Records

··········

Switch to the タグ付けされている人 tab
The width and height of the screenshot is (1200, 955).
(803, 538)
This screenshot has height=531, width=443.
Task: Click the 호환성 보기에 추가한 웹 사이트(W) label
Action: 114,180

··········

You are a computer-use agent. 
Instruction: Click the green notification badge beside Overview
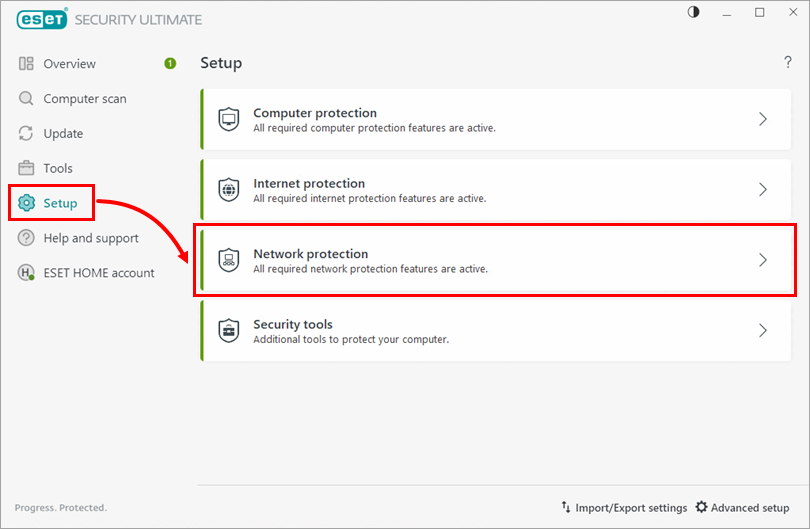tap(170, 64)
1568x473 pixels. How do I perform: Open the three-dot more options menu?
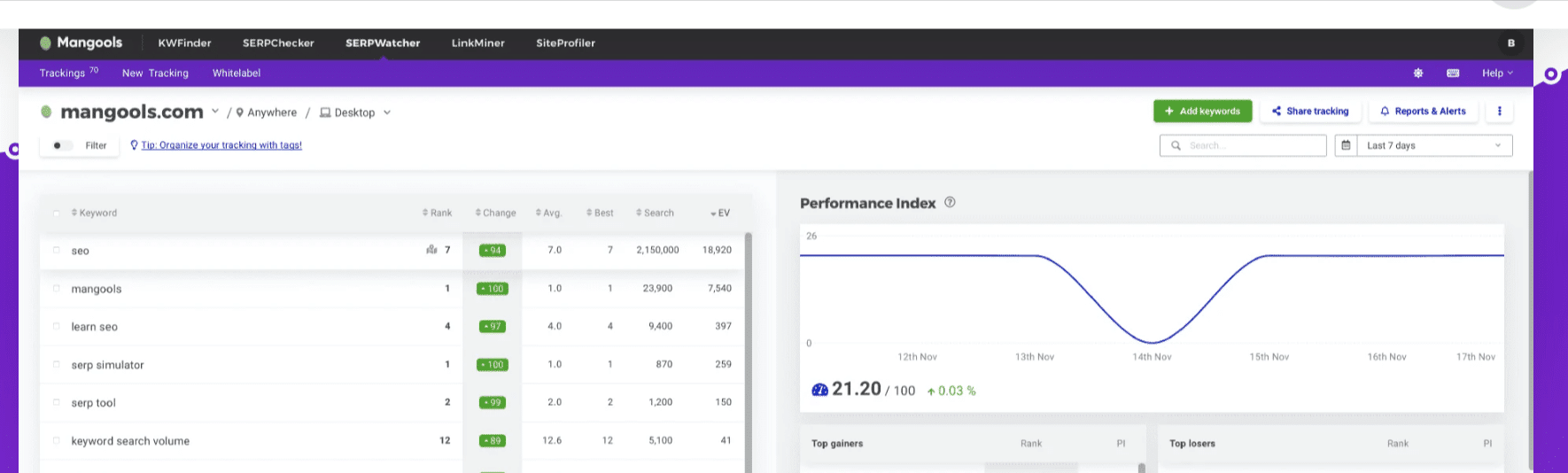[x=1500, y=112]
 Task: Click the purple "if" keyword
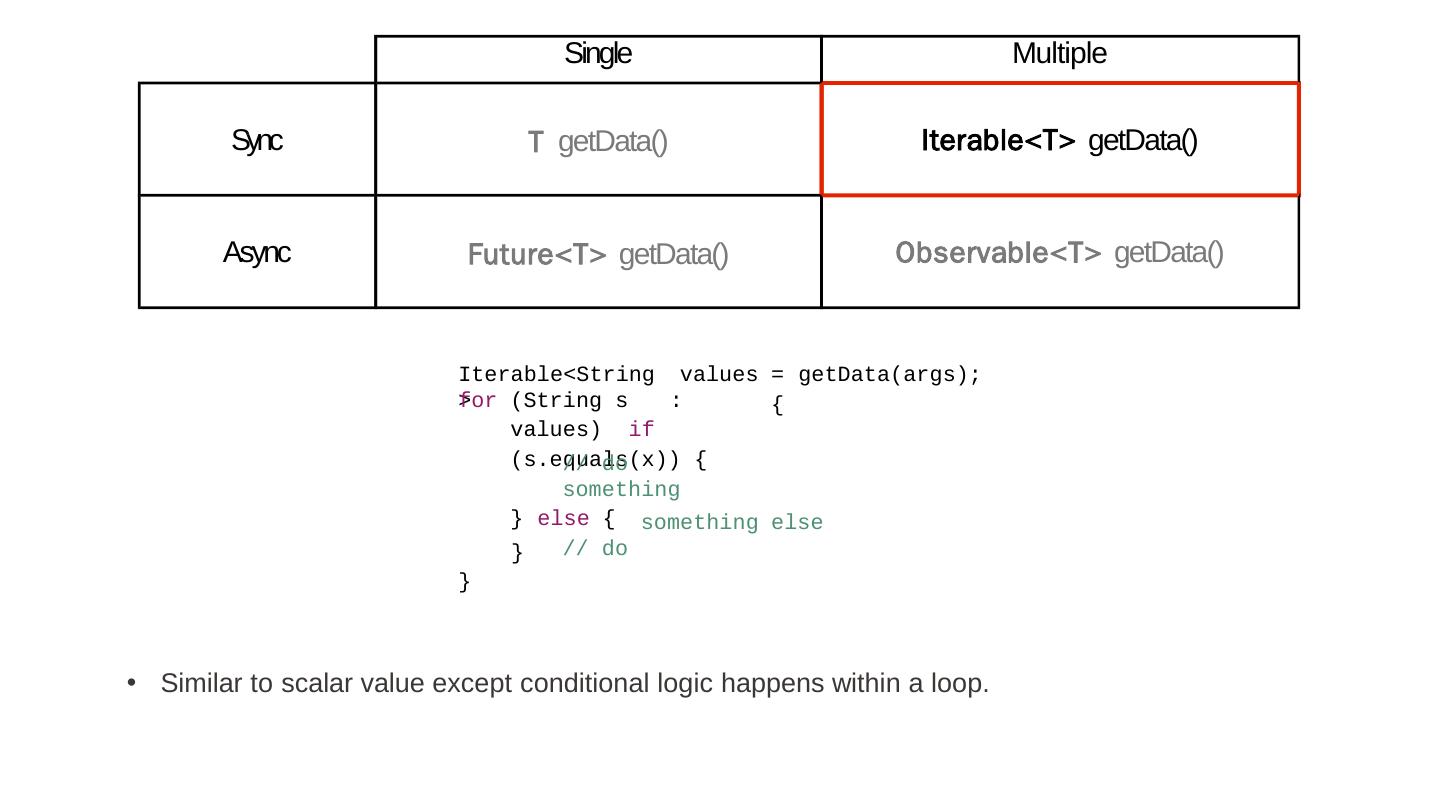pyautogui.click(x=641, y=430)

··········

Edit the part of the data that opens with the line containing "Switch to the タグ付けされている人 tab" and closes with the line containing "Action: 114,180", replacing "Switch" with "Go" and keeping everything else the same. Return only those lines.

RESPONSE TO THIS EXERCISE
Go to the タグ付けされている人 tab
The width and height of the screenshot is (1200, 955).
(803, 538)
This screenshot has height=531, width=443.
Task: Click the 호환성 보기에 추가한 웹 사이트(W) label
Action: 114,180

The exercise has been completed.